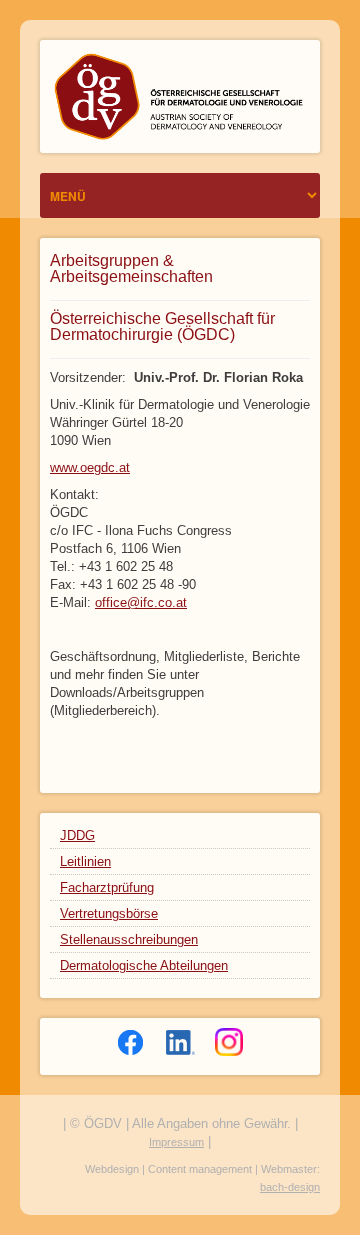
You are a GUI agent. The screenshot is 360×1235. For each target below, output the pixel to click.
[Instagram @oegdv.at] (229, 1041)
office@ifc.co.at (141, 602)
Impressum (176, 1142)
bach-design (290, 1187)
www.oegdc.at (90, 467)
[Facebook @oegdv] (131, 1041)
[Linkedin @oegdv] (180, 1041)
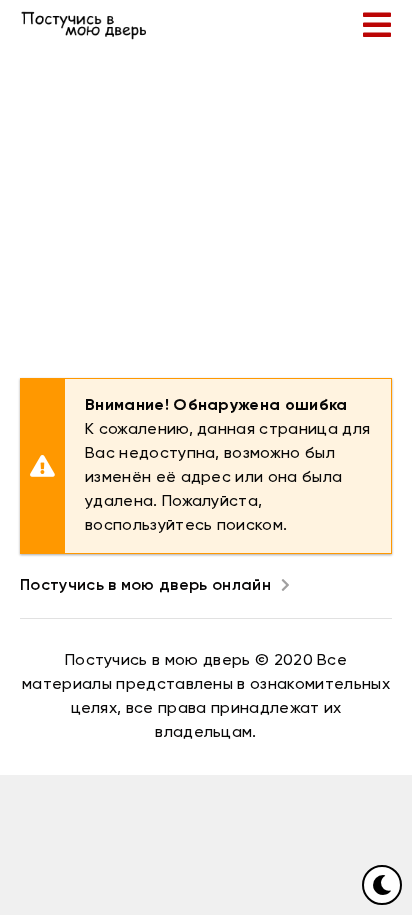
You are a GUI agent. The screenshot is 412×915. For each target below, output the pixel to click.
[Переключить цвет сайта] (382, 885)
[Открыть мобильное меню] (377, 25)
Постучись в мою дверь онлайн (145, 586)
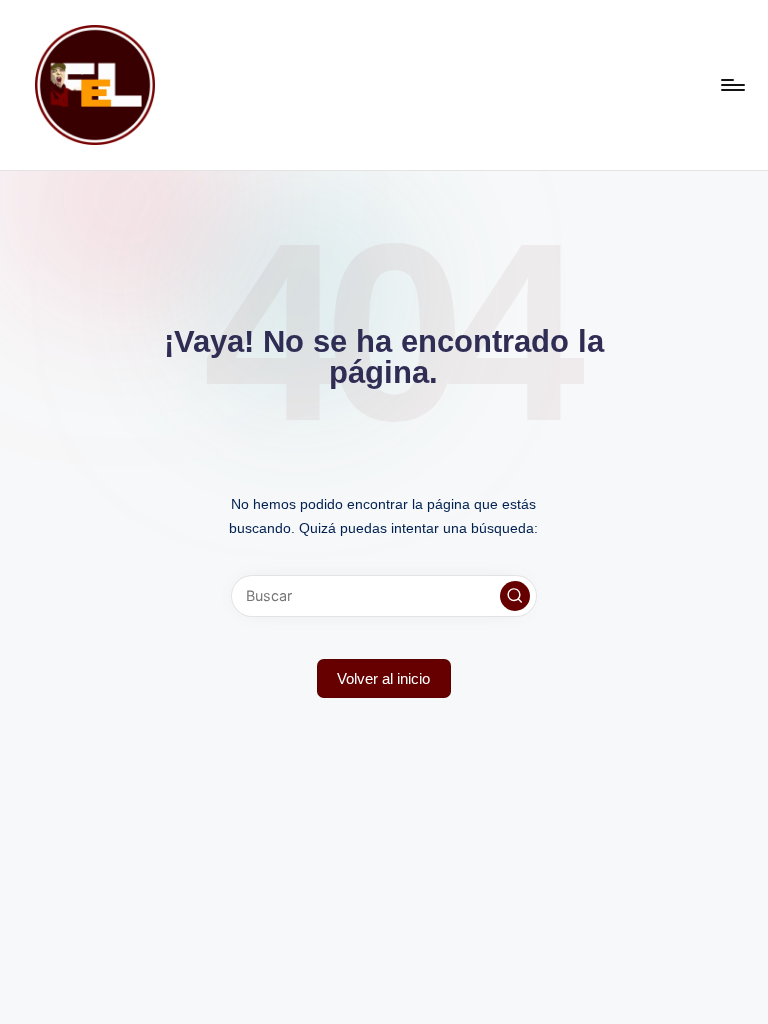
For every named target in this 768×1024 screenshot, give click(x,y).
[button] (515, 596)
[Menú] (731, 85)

* * *

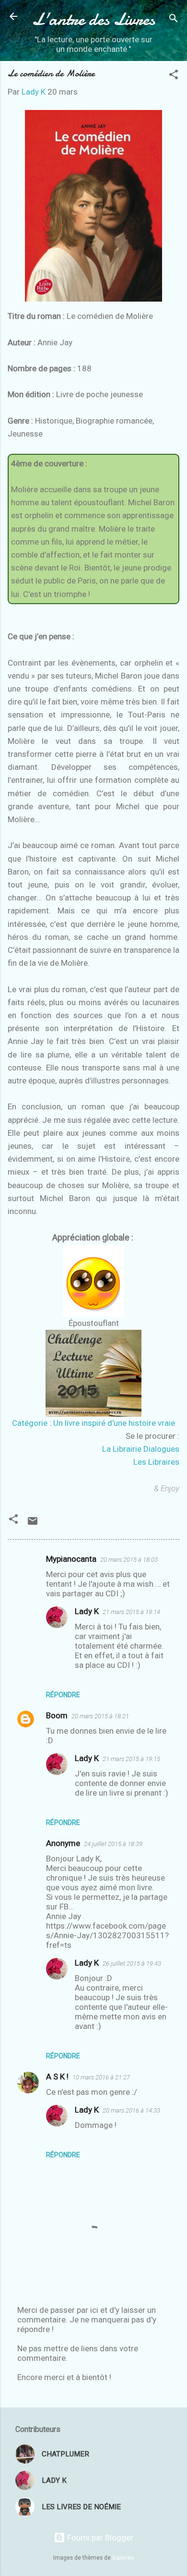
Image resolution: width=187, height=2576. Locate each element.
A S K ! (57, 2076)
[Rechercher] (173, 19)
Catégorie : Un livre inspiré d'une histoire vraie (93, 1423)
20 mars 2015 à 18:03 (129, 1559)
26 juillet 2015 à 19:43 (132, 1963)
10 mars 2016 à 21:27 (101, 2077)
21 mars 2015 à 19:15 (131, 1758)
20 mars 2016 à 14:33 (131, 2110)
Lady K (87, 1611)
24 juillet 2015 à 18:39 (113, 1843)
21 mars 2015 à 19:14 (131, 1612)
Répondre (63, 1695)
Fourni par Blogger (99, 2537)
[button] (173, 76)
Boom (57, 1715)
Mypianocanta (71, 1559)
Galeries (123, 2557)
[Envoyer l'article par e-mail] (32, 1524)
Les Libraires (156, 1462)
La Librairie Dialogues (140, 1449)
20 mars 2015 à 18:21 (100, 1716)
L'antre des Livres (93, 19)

▸ **Exercise**:
Your task is to retype the entries verbatim, starting with the line that holds "[button] (173, 76)" and stopping after the line that holds "L'antre des Livres (93, 19)".

▸ **Answer section**:
[button] (173, 76)
Boom (57, 1715)
Mypianocanta (71, 1559)
Galeries (123, 2557)
[Envoyer l'article par e-mail] (32, 1524)
Les Libraires (156, 1462)
La Librairie Dialogues (140, 1449)
20 mars 2015 à 18:21 (100, 1716)
L'antre des Livres (93, 19)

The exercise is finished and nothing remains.